(Requirement): Copy out all of the entries exactly as they appear.

*** Records supplied ***

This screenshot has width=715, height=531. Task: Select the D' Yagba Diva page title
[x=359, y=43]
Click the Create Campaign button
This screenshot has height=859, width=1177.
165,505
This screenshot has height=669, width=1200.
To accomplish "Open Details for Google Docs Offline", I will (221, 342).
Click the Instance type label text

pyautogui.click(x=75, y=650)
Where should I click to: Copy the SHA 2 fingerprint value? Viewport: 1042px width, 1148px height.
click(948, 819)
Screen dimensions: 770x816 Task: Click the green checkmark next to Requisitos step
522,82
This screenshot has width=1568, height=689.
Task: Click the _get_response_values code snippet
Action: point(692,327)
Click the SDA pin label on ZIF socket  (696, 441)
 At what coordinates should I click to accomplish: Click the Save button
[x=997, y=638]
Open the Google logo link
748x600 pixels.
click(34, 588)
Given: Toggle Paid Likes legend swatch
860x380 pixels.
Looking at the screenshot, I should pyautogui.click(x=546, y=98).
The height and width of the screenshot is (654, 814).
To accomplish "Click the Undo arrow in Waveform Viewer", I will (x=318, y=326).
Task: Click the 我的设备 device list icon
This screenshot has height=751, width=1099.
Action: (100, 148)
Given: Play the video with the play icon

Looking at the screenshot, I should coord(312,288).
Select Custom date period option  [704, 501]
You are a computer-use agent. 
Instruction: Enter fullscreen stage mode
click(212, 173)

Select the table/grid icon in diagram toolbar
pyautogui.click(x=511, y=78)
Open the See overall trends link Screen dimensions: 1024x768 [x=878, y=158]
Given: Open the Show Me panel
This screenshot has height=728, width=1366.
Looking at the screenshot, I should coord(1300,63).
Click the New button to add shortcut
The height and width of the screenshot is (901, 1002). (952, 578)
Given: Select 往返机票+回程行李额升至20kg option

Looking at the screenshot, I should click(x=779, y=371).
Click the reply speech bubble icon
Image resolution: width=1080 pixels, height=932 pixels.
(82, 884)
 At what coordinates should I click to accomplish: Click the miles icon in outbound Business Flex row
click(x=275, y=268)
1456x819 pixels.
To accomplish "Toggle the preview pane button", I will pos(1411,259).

***

(Expected answer):
This screenshot has width=715, height=531. Task: Select the D' Yagba Diva page title
[x=359, y=43]
Click the Create Campaign button
This screenshot has height=859, width=1177.
165,505
This screenshot has height=669, width=1200.
To accomplish "Open Details for Google Docs Offline", I will (221, 342).
Click the Instance type label text

pyautogui.click(x=75, y=650)
Where should I click to: Copy the SHA 2 fingerprint value? Viewport: 1042px width, 1148px height.
click(948, 819)
Screen dimensions: 770x816 Task: Click the green checkmark next to Requisitos step
522,82
This screenshot has width=1568, height=689.
Task: Click the _get_response_values code snippet
Action: point(692,327)
Click the SDA pin label on ZIF socket  (696, 441)
 At what coordinates should I click to accomplish: Click the Save button
[x=997, y=638]
Open the Google logo link
748x600 pixels.
click(34, 588)
Given: Toggle Paid Likes legend swatch
860x380 pixels.
Looking at the screenshot, I should pyautogui.click(x=546, y=98).
The height and width of the screenshot is (654, 814).
To accomplish "Click the Undo arrow in Waveform Viewer", I will (x=318, y=326).
Task: Click the 我的设备 device list icon
This screenshot has height=751, width=1099.
Action: (100, 148)
Given: Play the video with the play icon

Looking at the screenshot, I should coord(312,288).
Select Custom date period option  [704, 501]
You are a computer-use agent. 
Instruction: Enter fullscreen stage mode
click(212, 173)

Select the table/grid icon in diagram toolbar
pyautogui.click(x=511, y=78)
Open the See overall trends link Screen dimensions: 1024x768 [x=878, y=158]
Given: Open the Show Me panel
This screenshot has height=728, width=1366.
Looking at the screenshot, I should coord(1300,63).
Click the New button to add shortcut
The height and width of the screenshot is (901, 1002). (952, 578)
Given: Select 往返机票+回程行李额升至20kg option

Looking at the screenshot, I should click(x=779, y=371).
Click the reply speech bubble icon
Image resolution: width=1080 pixels, height=932 pixels.
(82, 884)
 At what coordinates should I click to accomplish: Click the miles icon in outbound Business Flex row
click(x=275, y=268)
1456x819 pixels.
To accomplish "Toggle the preview pane button", I will pos(1411,259).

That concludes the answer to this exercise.